I wonder if you don't have a bit of confusion between cause and effect here. Old batteries can short a cell when the plates age (and swell) sufficiently, generating quite a bit of heat when the stored energy in that cell is released. This _can_ cause an avalanche effect in nearby cells and batteries, but the primary cause is ignoring the PM schedule on battery replacement...

When testing batteries, is there some key sign that might disclose imminent failure of one of the 12V bricks? Would we for example see the voltage decline in a non-linear way as it declines from 12V to 10V?
-- Will

Looking for a UPS Design That Doesn't Overheat Batteries

"Will" wrote:

When testing batteries, is there some key sign that might disclose imminent failure of one of the 12V bricks? Would we for example see the voltage decline in a non-linear way as it declines from 12V to 10V?

You might notice a decrease in capacity, but since they are gelled batteries, you aren't going to be able to watch the voltage on individual cells or test the specific gravity of the electrolyte, so your best bet is (quick, cover your ears!) to replace them on a regular basis to avoid end-of-life phenomena.

Looking for a UPS Design That Doesn't Overheat Batteries

nicksanspam@ece.villanova.edu wrote:
...

Spoken like a hide-bound bureaucrat :-) How about matching voltages within some range or equivalent series resistances?
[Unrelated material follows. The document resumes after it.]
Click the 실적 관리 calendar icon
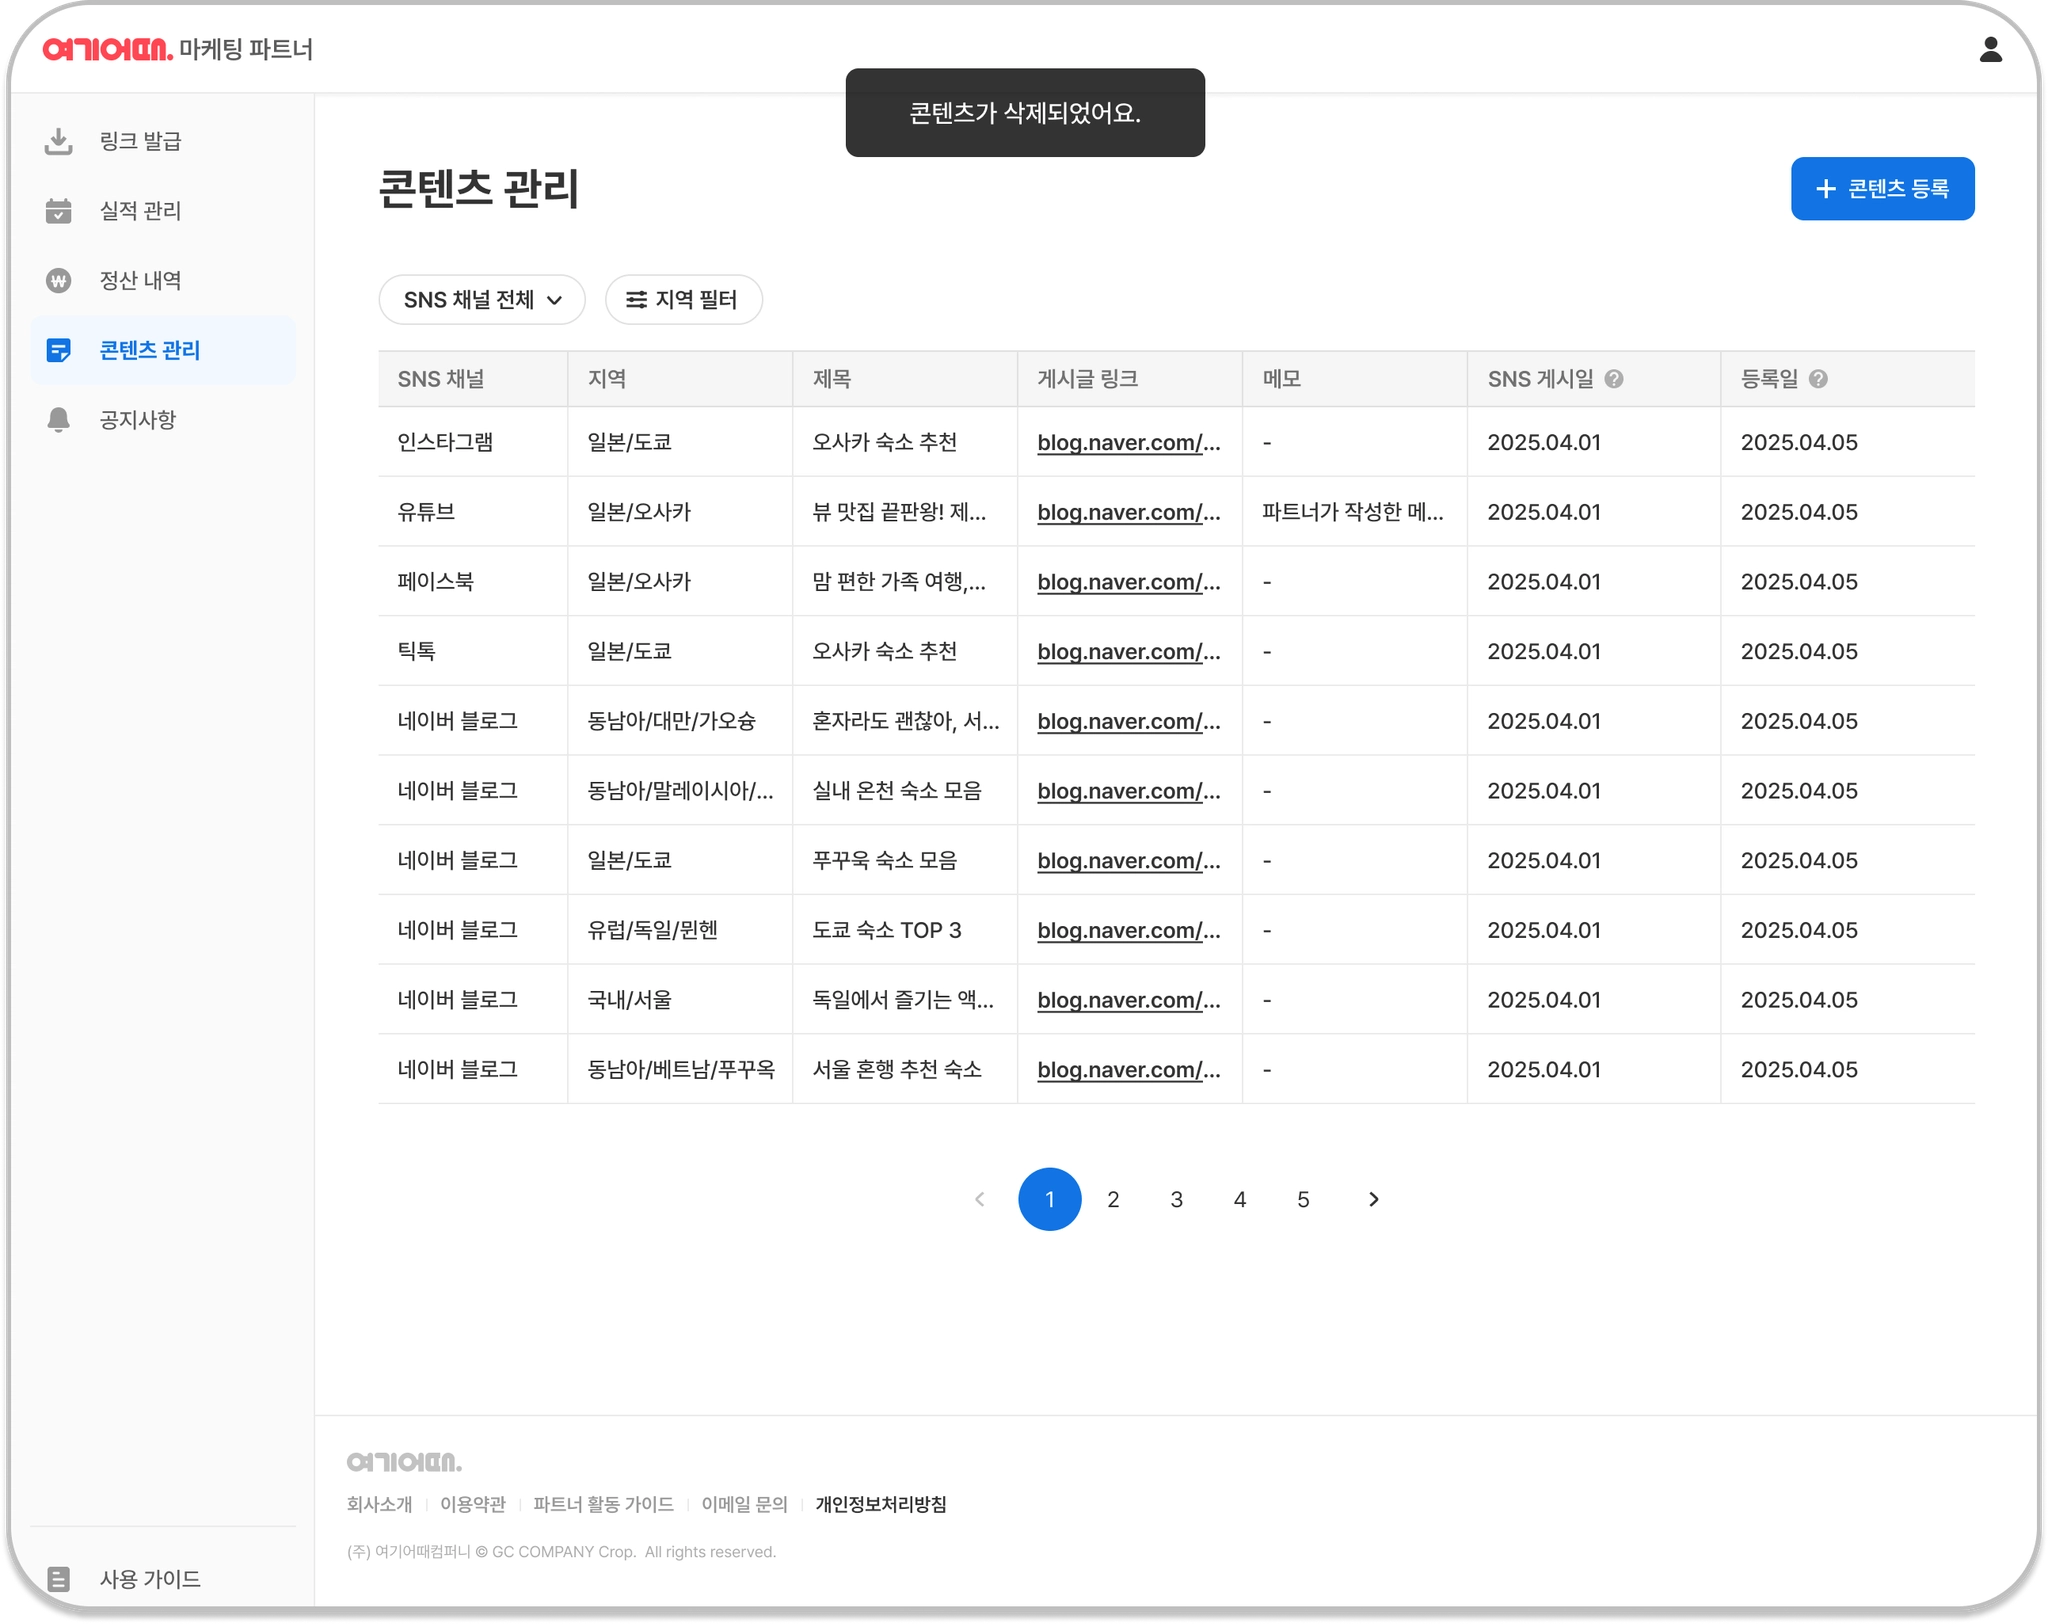 [x=59, y=211]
Given a max charging current, we could use these imbalances to predict the max temp rise.

Only if you know that the internal construction of each unit is the same. Cells are designed specifically to hide any symptom of sulfation for as long as possible, The laudable goal is building a cell that behaves as much like new as long as possible. Eventually, it falls apart quickly.
Jerry -- Engineering is the art of making what you want from things you can get.
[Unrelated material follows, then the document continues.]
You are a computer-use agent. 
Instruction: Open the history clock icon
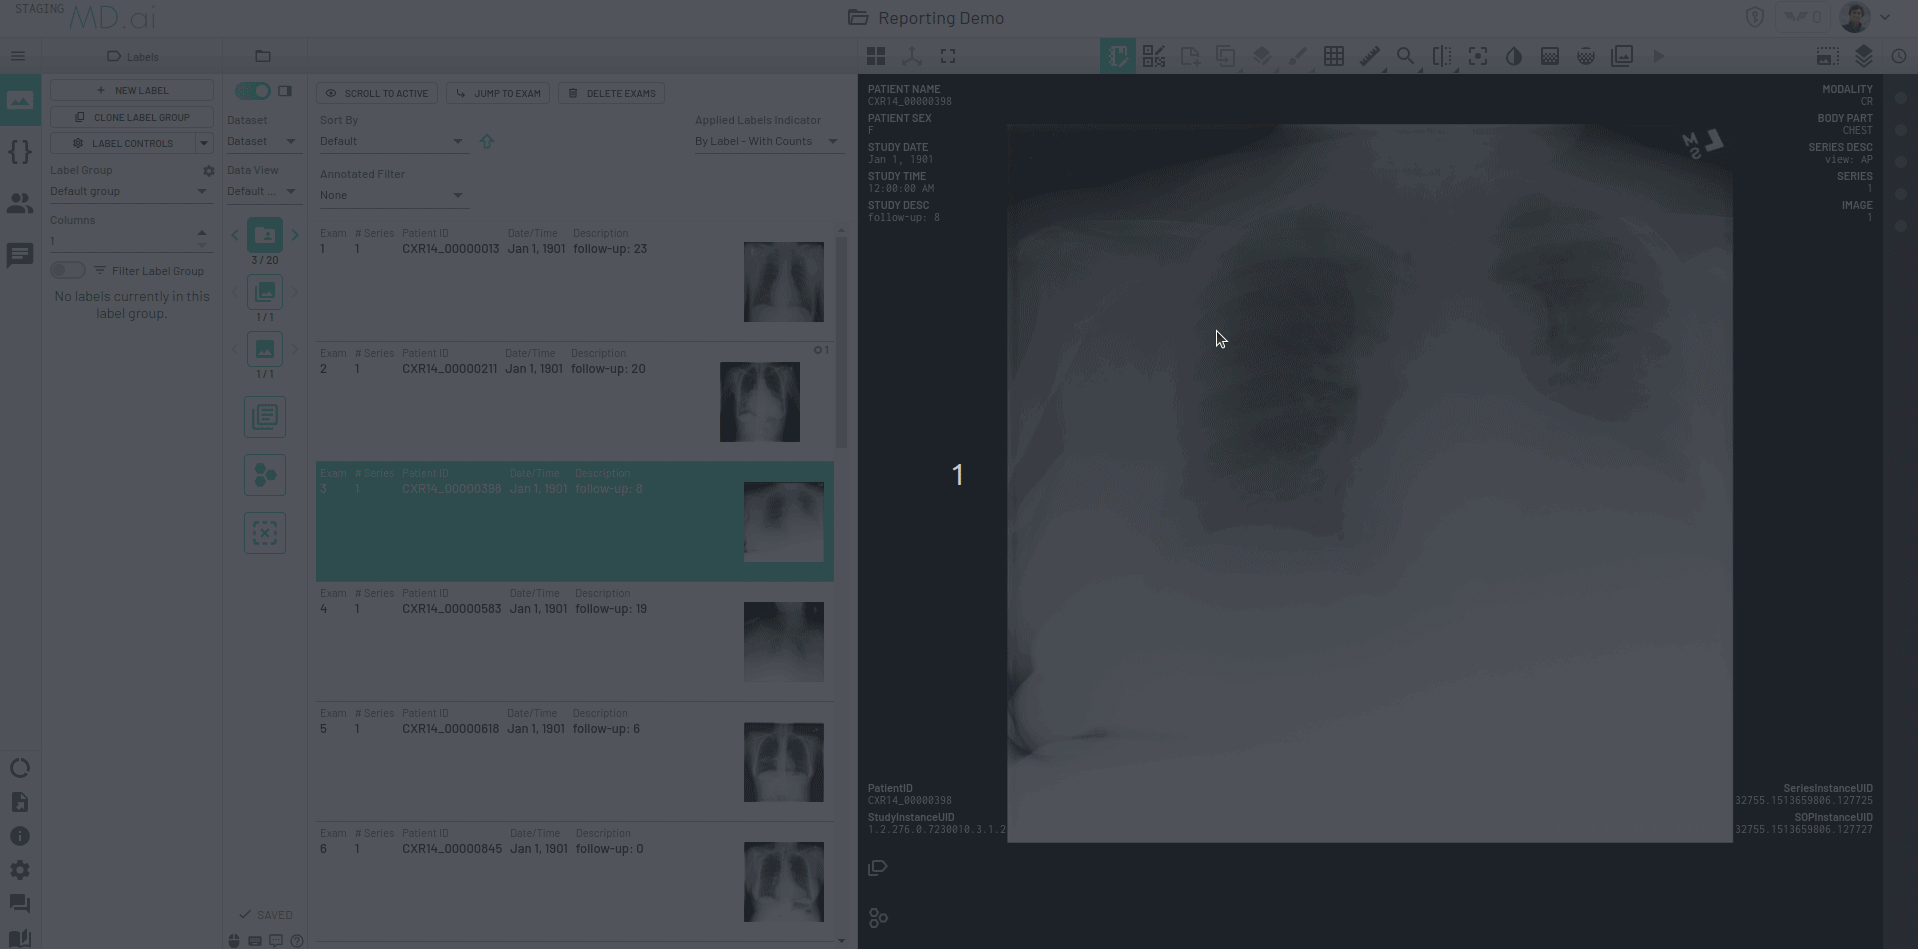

Looking for a UPS Design That Doesn't Overheat Batteries

Will wrote:

"William P.N. Smith" wrote in message
I wonder if you don't have a bit of confusion between cause and effect here. Old batteries can short a cell when the plates age (and swell) sufficiently, generating quite a bit of heat when the stored energy in that cell is released. This _can_ cause an avalanche effect in nearby cells and batteries, but the primary cause is ignoring the PM schedule on battery replacement...
When testing batteries, is there some key sign that might disclose imminent failure of one of the 12V bricks? Would we for example see the voltage decline in a non-linear way as it declines from 12V to 10V?

Back in the days of six-volt car batteries, they tested individual cell's short-circuit current. Anything less than 250 amps indicated immanent failure.
Jerry -- Engineering is the art of making what you want from things you can get.